Herr Präsident, meine sehr verehrten Damen und Herren! Neben den Aufgaben, die sich uns auch in Rheinland-Pfalz im Rahmen der PISA-Studie stellen, liegen auch die Ergebnisse einer zweiten, etwas weniger beachten Studie vor, nämlich der „civic education study“ der „international association for the evaluation of educational achievement“. Das ist ein toller Zungenbrecher. Es geht aber grundsätzlich darum, dass in 28 Ländern die politische Bildung, der Stellenwert der politischen Bildung in der Schule und die Einstellung von 14bis 15-jähren Jugendlichen zu politischem Engagement und zur Demokratie erfasst wurden. Insgesamt wurden 94.000 Jugendliche befragt, in Deutschland knapp 4.000. Die Ergebnisse gibt es schon in englischer Sprache. Bei meinem Englisch heute erspare ich Ihnen dies. In deutscher Sprache liegen die dann im Februar vor. Ich kann aber schon ein paar Ergebnisse nennen:

67 % der deutschen Achtklässler wollen als Erwachsene zur Wahl gehen. 68 % lesen manchmal Artikel über das, was in Deutschland passiert. Das kann man jetzt als überdurchschnittlich betrachten, wenn man sich die Wahlbeteiligung ansieht. Damit liegt aber Deutschland auch in der zu erwartenden politischen Aktivität der Jugendlichen ganz hinten im internationalen Durchschnitt.
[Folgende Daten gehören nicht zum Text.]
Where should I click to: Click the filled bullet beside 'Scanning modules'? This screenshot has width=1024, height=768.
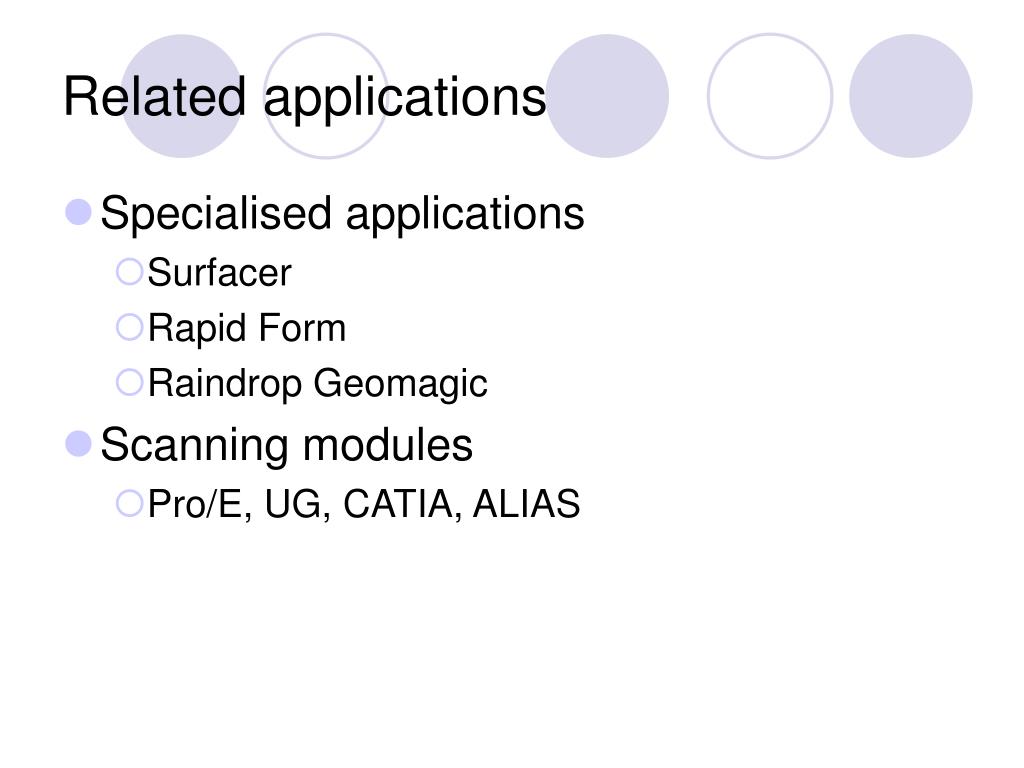click(x=78, y=444)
Ein interessantes Ergebnis der Studie ist – zentriert auf die Schule –: Wenn sie in Entscheidungsprozesse oder politische Diskussionen an ihren Schulen stärker einbezogen werden und dazu angeregt werden, sind sie automatisch auch erheblich mehr an Politik interessiert.

(Abg. Wiechmann, BÜNDNIS 90/DIE GRÜNEN: Bravo!)

Ja richtig, darum geht es hier. Deshalb stellen wir diesen Antrag. Allerdings liegt Deutschland auch in dieser Studie, was diese Möglichkeiten betrifft, leider relativ weit zurück. Deutsche Bildungsexperten kom

mentieren in den ersten Kommentaren diese Ergebnisse erst einmal so, dass gerade der Sozialkundeunterricht – ich denke, das wissen wir alle – anspruchsvoller werden muss, aber auch erheblich handlungsorientierter werden müsste. Das wird sich im Ländervergleich aber sicherlich auch noch einmal unterschiedlich betrachten lassen.

(Vizepräsident Creutzmann übernimmt den Vorsitz)

Gerade wenn wichtige Ergebnisse wie Wahlen anstünden, müsste auch automatisch vom Lehrplan abgewichen und diese wichtigen Ereignisse aktiv und interessant im Unterricht aufbereitet werden. Wir kennen die Shell-Studie. Die hatten wir das letzte Mal auch schon als Beispiel für die Diskrepanz gerade zwischen Parteien und Politik und Schülerinnen und Schülern. Wir kennen die Wahlbeteiligung bei den Erst- und Jungwählern bei den letzten Landtagswahlen.